* [Vorliegender Text]
06. Jul 2020
Die Europäische Union will klimaschädliche Kältemittel zurückdrängen. Innerhalb von zehn Jahren soll sich ihr Einsatz drastisch verringern. Noch gibt es einige Vorbehalte gegen die klimafreundlichen Alternativen. Doch der Wechsel wird immer attraktiver.
AUTOR: RALF HEIMANN
Wenn Lothar Serwas noch vor wenigen Jahren einen Kunden von einer Kälteanlage überzeugen wollte, die mit einem natürlichen Kältemittel betrieben wird, brauchte er sehr gute Argumente. Fast alle Kunden hatten Vorbehalte. „Da gab es eigentlich keine Ausnahmen“, erinnert sich Serwas. Die Kunden wollten Anwendungsbeispiele sehen, weil die Anlagen sehr komplex sind. Sie bezweifelten, dass genügend Ingenieure, Bauleiter und Servicetechniker verfügbar seien, um die Kälteanlagen in großer Zahl zu installieren und zu bedienen. Sie hatten Sorgen, dass der hohe Betriebsdruck beim Einsatz des Kältemittels Kohlendioxid (CO2) zu einer Gefahr für das Personal werden könnte.
Darum ging es in fast jedem Verkaufsgespräch. Doch mit der Zeit änderte sich das. Lothar Serwas hat diese Entwicklung in unterschiedlichen Funktionen erlebt. Er arbeitet seit 1995 für die Carrier Kältetechnik Deutschland GmbH in Köln. Der Kälteanlagen-Hersteller stattet den Lebensmitteleinzelhandel mit allem aus, was nötig ist, um Lebensmittel zu kühlen. In diesen letzten 24 Jahren hat sich der Wind auf dem Markt gedreht. „Es hat viel Mühe gekostet, die Menschen davon zu überzeugen, dass man natürliche Kältemittel in den Griff bekommen kann“, sagt Serwas. Doch die Mühe hat sich gelohnt.
Die überwiegende Zahl der Kühltruhen und Kühltheken in deutschen Supermärkten wird zwar immer noch mit herkömmlichen Kältemitteln betrieben. Aber wenn Carrier Kältetechnik heute einen Markt mit neuen Kälteanlagen ausstattet, dann fließen in den Anlagen so gut wie immer natürliche Kältemittel. „Das ist in den Köpfen angekommen“, sagt Serwas.

* [Aufgabe A]
Stimmen die Aussagen (i), (ii) und (iii) mit dem Text über klimafreundliche Kältemittel überein? Antworte jeweils mit Ja oder Nein und zitiere die entscheidenden Worte des Textes wörtlich.
(i) Lothar Serwas ist seit 1995 für die Carrier Kältetechnik Deutschland GmbH in Köln tätig.
(ii) Die meisten Kühltruhen und Kühltheken in deutschen Supermärkten laufen bereits mit natürlichen Kältemitteln.
(iii) Kunden fürchteten, der hohe Betriebsdruck beim Einsatz von CO2 könne das Personal gefährden.

* [Datenauszug]

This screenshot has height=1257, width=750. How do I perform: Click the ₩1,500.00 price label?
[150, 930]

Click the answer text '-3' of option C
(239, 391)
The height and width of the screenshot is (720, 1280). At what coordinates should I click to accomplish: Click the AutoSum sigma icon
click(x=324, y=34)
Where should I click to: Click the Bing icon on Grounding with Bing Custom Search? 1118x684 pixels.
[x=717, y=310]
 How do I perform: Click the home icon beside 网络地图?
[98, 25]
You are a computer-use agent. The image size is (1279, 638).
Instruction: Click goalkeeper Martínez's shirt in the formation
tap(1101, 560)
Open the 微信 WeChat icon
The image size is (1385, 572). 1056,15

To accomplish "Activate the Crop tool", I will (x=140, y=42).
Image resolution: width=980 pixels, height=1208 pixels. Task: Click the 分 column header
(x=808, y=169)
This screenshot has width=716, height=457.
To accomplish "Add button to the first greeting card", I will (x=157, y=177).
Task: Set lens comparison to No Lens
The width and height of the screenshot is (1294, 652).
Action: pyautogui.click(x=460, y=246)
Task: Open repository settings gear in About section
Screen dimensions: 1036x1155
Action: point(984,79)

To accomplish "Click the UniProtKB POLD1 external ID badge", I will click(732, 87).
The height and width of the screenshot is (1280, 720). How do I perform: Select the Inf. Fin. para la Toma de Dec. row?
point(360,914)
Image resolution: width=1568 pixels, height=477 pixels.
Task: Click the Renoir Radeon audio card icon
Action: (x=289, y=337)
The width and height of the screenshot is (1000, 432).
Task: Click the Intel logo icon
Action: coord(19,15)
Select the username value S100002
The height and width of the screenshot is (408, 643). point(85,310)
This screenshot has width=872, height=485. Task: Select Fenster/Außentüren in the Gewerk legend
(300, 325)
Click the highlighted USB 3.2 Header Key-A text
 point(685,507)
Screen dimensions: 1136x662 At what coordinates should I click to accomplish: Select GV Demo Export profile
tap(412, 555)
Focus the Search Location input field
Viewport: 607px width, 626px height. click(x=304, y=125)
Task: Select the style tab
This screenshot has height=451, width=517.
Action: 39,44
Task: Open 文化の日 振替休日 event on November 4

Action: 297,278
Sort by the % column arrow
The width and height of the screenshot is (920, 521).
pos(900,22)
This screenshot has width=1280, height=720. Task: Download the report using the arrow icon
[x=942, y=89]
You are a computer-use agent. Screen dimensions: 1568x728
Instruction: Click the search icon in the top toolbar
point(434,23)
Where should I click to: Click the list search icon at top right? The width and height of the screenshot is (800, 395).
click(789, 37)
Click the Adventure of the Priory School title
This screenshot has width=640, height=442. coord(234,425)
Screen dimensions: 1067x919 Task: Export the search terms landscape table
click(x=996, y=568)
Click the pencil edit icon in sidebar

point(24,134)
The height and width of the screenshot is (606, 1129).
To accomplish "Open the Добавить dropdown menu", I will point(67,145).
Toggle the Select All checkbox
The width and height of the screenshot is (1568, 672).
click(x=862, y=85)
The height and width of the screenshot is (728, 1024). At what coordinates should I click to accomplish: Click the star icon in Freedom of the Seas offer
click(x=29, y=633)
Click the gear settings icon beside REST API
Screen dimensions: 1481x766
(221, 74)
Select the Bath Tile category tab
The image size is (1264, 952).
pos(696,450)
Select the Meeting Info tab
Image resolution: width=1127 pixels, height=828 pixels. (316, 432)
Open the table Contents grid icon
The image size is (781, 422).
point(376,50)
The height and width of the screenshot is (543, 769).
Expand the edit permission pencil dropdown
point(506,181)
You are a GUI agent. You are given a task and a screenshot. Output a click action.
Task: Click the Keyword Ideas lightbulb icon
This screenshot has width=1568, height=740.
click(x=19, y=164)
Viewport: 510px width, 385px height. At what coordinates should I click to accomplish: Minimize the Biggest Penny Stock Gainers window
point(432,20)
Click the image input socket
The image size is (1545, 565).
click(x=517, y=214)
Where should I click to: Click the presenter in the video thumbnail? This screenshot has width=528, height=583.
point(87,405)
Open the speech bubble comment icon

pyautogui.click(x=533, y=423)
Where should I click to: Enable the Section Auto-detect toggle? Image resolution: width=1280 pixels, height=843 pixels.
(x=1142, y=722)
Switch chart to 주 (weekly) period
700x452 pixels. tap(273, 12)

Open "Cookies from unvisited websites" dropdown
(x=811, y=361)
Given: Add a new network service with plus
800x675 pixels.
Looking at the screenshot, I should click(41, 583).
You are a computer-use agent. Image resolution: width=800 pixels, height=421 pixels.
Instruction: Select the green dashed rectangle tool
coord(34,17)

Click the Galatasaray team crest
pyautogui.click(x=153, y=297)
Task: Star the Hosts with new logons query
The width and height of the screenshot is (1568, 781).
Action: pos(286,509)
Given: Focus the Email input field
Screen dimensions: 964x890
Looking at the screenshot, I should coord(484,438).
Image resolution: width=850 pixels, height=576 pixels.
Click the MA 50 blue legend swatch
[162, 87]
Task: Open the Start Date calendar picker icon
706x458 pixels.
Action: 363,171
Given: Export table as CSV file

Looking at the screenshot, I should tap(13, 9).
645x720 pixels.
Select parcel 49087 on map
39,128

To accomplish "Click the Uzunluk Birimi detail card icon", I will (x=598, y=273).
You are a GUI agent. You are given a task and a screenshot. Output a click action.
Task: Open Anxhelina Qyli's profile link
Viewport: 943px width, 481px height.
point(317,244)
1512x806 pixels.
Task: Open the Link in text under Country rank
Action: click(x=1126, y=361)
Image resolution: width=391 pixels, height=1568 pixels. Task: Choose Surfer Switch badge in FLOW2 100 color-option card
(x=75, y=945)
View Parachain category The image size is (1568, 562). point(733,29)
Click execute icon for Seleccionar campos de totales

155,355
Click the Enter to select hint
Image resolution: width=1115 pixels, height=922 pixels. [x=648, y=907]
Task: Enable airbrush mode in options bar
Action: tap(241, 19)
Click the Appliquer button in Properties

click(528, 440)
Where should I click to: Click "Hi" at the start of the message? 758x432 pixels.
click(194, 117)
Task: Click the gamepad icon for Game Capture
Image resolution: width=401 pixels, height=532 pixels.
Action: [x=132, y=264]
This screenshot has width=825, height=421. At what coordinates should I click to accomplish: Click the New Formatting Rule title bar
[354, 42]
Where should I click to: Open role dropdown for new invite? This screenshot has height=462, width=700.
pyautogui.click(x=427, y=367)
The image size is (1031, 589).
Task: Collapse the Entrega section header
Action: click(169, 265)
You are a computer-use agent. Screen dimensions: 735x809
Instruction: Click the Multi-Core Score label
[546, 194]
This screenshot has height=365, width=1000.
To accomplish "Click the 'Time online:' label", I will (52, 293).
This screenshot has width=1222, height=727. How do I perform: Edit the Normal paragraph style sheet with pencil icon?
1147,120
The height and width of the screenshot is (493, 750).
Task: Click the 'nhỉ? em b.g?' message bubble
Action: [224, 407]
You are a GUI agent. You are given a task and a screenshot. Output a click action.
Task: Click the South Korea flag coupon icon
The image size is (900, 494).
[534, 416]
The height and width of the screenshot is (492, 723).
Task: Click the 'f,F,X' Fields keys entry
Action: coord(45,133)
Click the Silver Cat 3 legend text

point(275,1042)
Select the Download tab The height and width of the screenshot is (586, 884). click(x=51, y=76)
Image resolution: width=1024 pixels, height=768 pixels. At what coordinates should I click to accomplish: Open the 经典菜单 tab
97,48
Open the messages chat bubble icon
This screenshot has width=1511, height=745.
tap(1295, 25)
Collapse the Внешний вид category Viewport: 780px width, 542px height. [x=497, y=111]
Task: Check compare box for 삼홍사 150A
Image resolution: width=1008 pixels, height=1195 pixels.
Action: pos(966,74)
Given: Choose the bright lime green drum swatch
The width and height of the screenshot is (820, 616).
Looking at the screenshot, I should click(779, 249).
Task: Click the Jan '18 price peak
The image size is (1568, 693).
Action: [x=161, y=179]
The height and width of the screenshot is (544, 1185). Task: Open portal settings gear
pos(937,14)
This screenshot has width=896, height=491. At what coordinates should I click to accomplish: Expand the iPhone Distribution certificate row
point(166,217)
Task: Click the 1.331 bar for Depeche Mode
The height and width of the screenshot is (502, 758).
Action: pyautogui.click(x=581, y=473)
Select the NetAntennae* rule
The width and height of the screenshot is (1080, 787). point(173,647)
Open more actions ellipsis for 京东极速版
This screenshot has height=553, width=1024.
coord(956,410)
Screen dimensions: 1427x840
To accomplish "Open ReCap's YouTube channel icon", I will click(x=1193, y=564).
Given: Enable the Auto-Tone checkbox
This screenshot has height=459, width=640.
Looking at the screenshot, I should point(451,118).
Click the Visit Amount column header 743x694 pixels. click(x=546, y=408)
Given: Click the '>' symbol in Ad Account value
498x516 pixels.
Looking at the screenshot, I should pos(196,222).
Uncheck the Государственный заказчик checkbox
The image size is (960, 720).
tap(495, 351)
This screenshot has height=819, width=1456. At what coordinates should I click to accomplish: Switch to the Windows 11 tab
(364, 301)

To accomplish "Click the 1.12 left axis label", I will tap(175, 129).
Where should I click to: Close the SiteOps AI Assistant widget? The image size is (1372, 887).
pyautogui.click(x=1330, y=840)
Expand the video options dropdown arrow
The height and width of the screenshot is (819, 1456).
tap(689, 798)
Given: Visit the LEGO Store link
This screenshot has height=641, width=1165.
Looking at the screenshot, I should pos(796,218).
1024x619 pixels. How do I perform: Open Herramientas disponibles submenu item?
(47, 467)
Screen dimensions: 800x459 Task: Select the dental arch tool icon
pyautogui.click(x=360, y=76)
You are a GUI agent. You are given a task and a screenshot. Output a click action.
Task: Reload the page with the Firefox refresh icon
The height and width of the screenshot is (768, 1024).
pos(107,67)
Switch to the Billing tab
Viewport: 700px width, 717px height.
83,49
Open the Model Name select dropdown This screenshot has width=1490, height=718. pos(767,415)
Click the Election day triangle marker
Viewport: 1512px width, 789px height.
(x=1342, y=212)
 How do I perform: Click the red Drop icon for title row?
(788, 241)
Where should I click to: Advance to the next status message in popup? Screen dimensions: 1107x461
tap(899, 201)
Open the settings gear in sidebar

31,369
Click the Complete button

* [Aufgabe B] Gib einen Abschnitt der Auflistung als JSON-Liste von Zeichenketten wieder, eine Zeichenkette pro Zeile und ohne Leerzeilen. Beginne bei der Zeile mit „Task: Click the gamepad icon for Game Capture“ und höre nach der Zeile mit „Select the Download“ auf.

* [Lösung A]
(i) Ja: „Er arbeitet seit 1995 für die Carrier Kältetechnik Deutschland GmbH in Köln.“
(ii) Nein: „Die überwiegende Zahl der Kühltruhen und Kühltheken in deutschen Supermärkten wird zwar immer noch mit herkömmlichen Kältemitteln betrieben.“
(iii) Ja: „Sie hatten Sorgen, dass der hohe Betriebsdruck beim Einsatz des Kältemittels Kohlendioxid (CO2) zu einer Gefahr für das Personal werden könnte.“

* [Lösung B]
[
  "Task: Click the gamepad icon for Game Capture",
  "Image resolution: width=401 pixels, height=532 pixels.",
  "Action: [x=132, y=264]",
  "This screenshot has width=825, height=421. At what coordinates should I click to accomplish: Click the New Formatting Rule title bar",
  "[354, 42]",
  "Where should I click to: Open role dropdown for new invite? This screenshot has height=462, width=700.",
  "pyautogui.click(x=427, y=367)",
  "The image size is (1031, 589).",
  "Task: Collapse the Entrega section header",
  "Action: click(169, 265)",
  "You are a computer-use agent. Screen dimensions: 735x809",
  "Instruction: Click the Multi-Core Score label",
  "[546, 194]",
  "This screenshot has height=365, width=1000.",
  "To accomplish \"Click the 'Time online:' label\", I will (52, 293).",
  "This screenshot has width=1222, height=727. How do I perform: Edit the Normal paragraph style sheet with pencil icon?",
  "1147,120",
  "The height and width of the screenshot is (493, 750).",
  "Task: Click the 'nhỉ? em b.g?' message bubble",
  "Action: [224, 407]",
  "You are a GUI agent. You are given a task and a screenshot. Output a click action.",
  "Task: Click the South Korea flag coupon icon",
  "The image size is (900, 494).",
  "[534, 416]",
  "The height and width of the screenshot is (492, 723).",
  "Task: Click the 'f,F,X' Fields keys entry",
  "Action: coord(45,133)",
  "Click the Silver Cat 3 legend text",
  "point(275,1042)",
  "Select the Download tab The height and width of the screenshot is (586, 884). click(x=51, y=76)"
]